A merger between two firms that do not presently compete with one another can harm potential competition in two ways. It can eliminate the possibility of future competition after entry by one or both of them into a market in which the entrant did not previously compete, which courts have called “actual potential competition;” and it can eliminate the present competitive pressure on firms already in the target market to reduce price or improve product quality in response to the threatened entry by one or both of the merging parties, which courts have called “perceived potential competition.” To simplify exposition, we refer in this paper to price as a measure of competition, in effect a proxy for the various possible dimensions of competition, unless otherwise noted.
The horizontal merger guidelines issued by the Department of Justice and Federal Trade Commission in 1982 and 1984 identified theories of harm from mergers that eliminated actual and perceived potential competition. Agency merger guidelines issued between 1984 and the 2023 revision did not devote special attention to issues of potential competition. The 1992, 1997, and 2010 Horizontal Merger Guidelines applied the same enforcement principles to mergers that eliminated potential and actual competition and did not distinguish between them. For example, the 2010 Horizontal Merger Guidelines stated that “[a] merger between an incumbent and a potential entrant can raise significant competitive concerns.” The 2010 Guidelines did not provide much detail regarding the competition concerns other than to add that “[t]he lessening of competition resulting from such a merger is more likely to be substantial, the larger is the market share of the incumbent, the greater is the competitive significance of the potential entrant, and the greater is the competitive threat posed by this potential entrant relative to others.”

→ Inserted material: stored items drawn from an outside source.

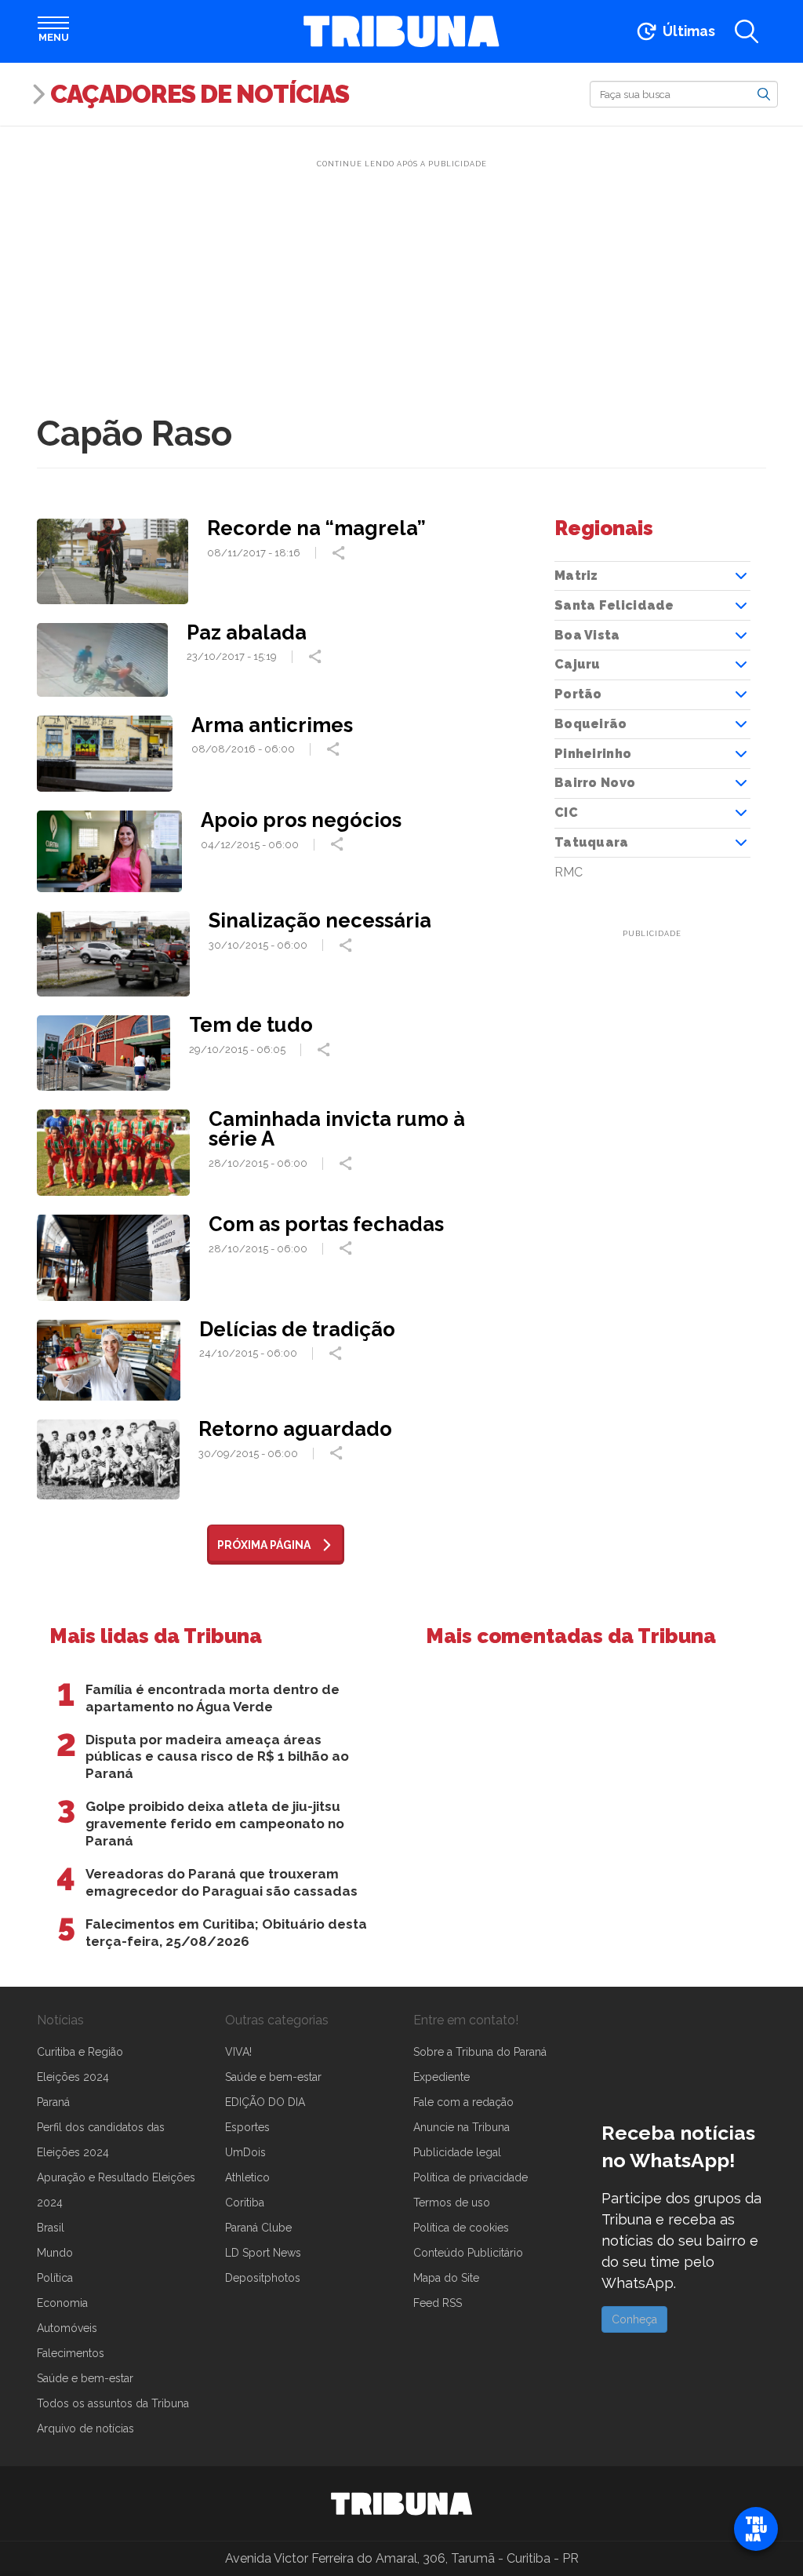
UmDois (245, 2152)
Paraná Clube (258, 2227)
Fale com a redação (463, 2102)
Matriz (576, 575)
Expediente (441, 2077)
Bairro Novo (594, 782)
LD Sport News (263, 2252)
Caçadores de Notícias (199, 93)
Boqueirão (590, 723)
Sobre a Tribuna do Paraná (480, 2052)
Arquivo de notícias (85, 2428)
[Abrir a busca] (746, 31)
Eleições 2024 (73, 2077)
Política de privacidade (470, 2177)
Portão (578, 694)
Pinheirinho (592, 753)
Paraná (53, 2102)
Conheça (634, 2319)
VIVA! (238, 2052)
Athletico (247, 2177)
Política (55, 2278)
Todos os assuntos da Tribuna (113, 2403)
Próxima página (264, 1545)
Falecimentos (70, 2353)
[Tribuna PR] (401, 2503)
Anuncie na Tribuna (461, 2127)
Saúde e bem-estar (85, 2378)
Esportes (247, 2127)
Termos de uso (451, 2202)
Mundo (55, 2252)
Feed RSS (437, 2303)
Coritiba (244, 2202)
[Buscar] (764, 93)
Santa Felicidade (614, 605)
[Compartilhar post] (340, 553)
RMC (568, 872)
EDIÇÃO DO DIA (265, 2102)
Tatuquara (591, 842)
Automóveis (67, 2328)
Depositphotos (262, 2278)
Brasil (50, 2227)
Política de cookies (461, 2227)
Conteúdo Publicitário (468, 2252)
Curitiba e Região (80, 2052)
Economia (62, 2303)
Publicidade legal (457, 2152)
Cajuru (577, 664)
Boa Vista (587, 635)
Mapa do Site (446, 2278)
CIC (566, 812)
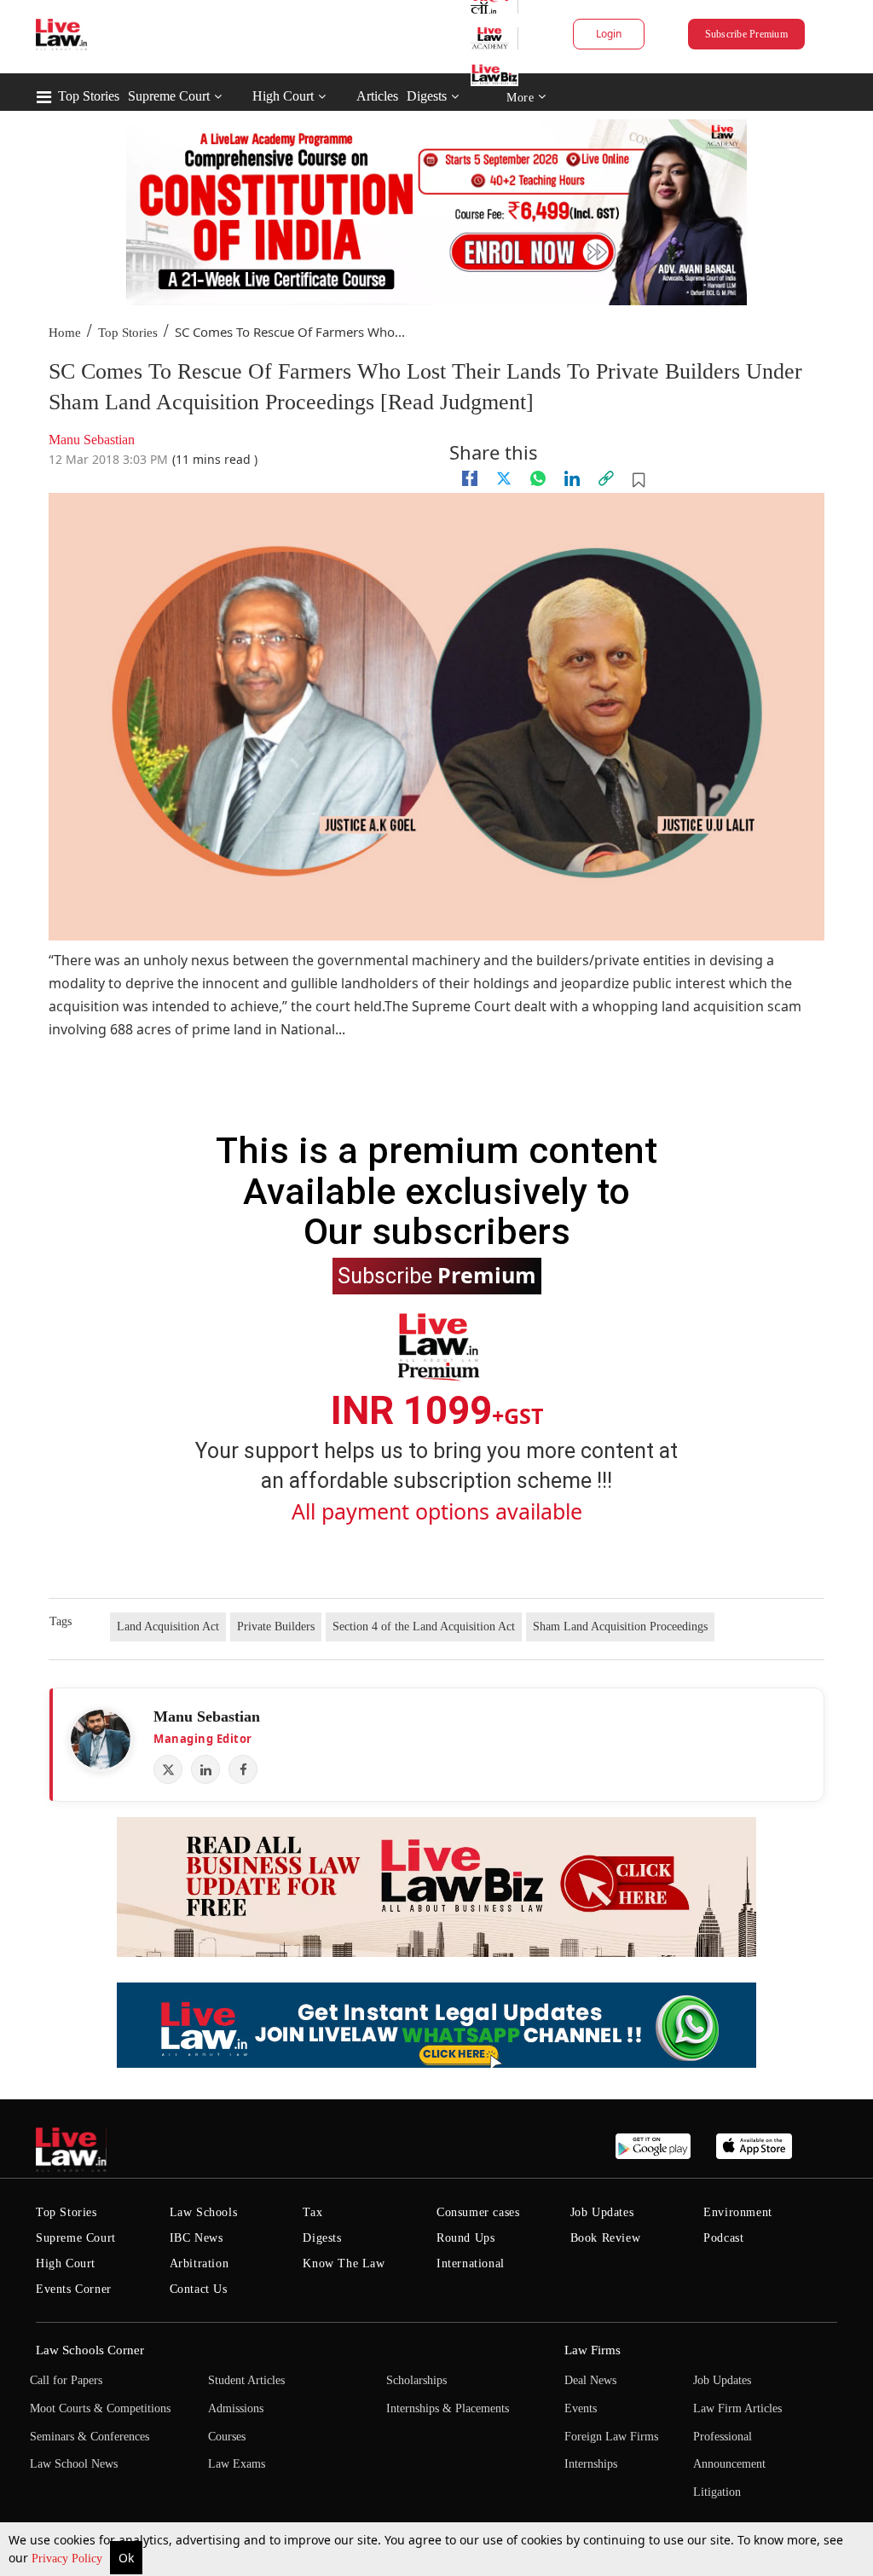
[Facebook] (242, 1769)
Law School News (74, 2463)
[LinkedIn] (205, 1769)
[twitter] (504, 478)
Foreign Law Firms (611, 2436)
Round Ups (465, 2238)
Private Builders (276, 1626)
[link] (606, 478)
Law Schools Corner (90, 2350)
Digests (427, 96)
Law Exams (236, 2463)
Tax (312, 2212)
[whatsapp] (538, 478)
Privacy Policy (69, 2558)
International (470, 2263)
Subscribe (437, 1274)
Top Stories (88, 96)
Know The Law (343, 2263)
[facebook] (469, 478)
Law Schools (204, 2212)
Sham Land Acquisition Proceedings (620, 1626)
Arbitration (199, 2263)
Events (580, 2408)
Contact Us (199, 2289)
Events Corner (74, 2289)
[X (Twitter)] (167, 1769)
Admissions (235, 2408)
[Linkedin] (572, 478)
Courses (227, 2436)
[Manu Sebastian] (100, 1739)
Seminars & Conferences (89, 2436)
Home (65, 332)
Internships (590, 2463)
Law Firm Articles (737, 2408)
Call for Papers (66, 2380)
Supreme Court (169, 96)
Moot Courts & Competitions (100, 2408)
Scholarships (416, 2380)
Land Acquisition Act (168, 1626)
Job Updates (602, 2212)
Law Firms (592, 2350)
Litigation (717, 2492)
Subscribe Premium (746, 34)
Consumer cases (477, 2212)
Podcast (723, 2238)
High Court (283, 96)
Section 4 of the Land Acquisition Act (423, 1626)
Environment (737, 2212)
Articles (377, 96)
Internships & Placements (447, 2408)
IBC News (196, 2238)
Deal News (590, 2380)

After forty years of comparative silence, the 2023 Merger Guidelines are a welcome addition to guidance regarding merger enforcement for potential competition. The Guidelines emphasize the distinction between perceived and actual potential competition. That distinction is largely a product of court decisions several decades ago. While mergers of potential competitors can result in the two different types of harm denoted by those labels, the legacy of the case law, reflected to some extent in the 2023 Guidelines, is to treat those two types of harm as distinct phenomena, with relatively greater emphasis on the former. Economic evidence shows, however, that the differences between the two types of harm are less important than the treatment of them as distinct phenomena suggests. Harm occurs not infrequently from the elimination of actual potential competition and, when elimination of perceived potential competition has an impact, it often occurs along with and as a consequence of the elimination of actual potential competition. Perhaps more important, economic analysis suggests that mergers with potential and nascent competitors can be harmful even if the probability of actual entry absent the merger is small and that courts have been too skeptical of cases alleging harm to actual potential competition.
Section I provides a high-level framing of the issues raised by mergers that involve potential competition. Section II addresses the economic evidence regarding the competitive effects of potential competition and its implications for merger enforcement. Section III briefly reviews legal and economic considerations regarding merger enforcement aimed at preserving potential competition and assesses the Guidelines’ discussion of mergers that eliminate potential competition. Section IV explores whether standards applied to the evaluation of potential competition as a merger defense should be different from the standards used to assess possible harm from mergers that eliminate potential competition. In Section V, we observe that potential competition has elements in common with innovation competition, and we consider whether the treatment of potential competition in the 2023 Merger Guidelines provides much guidance for mergers that eliminate innovation competition.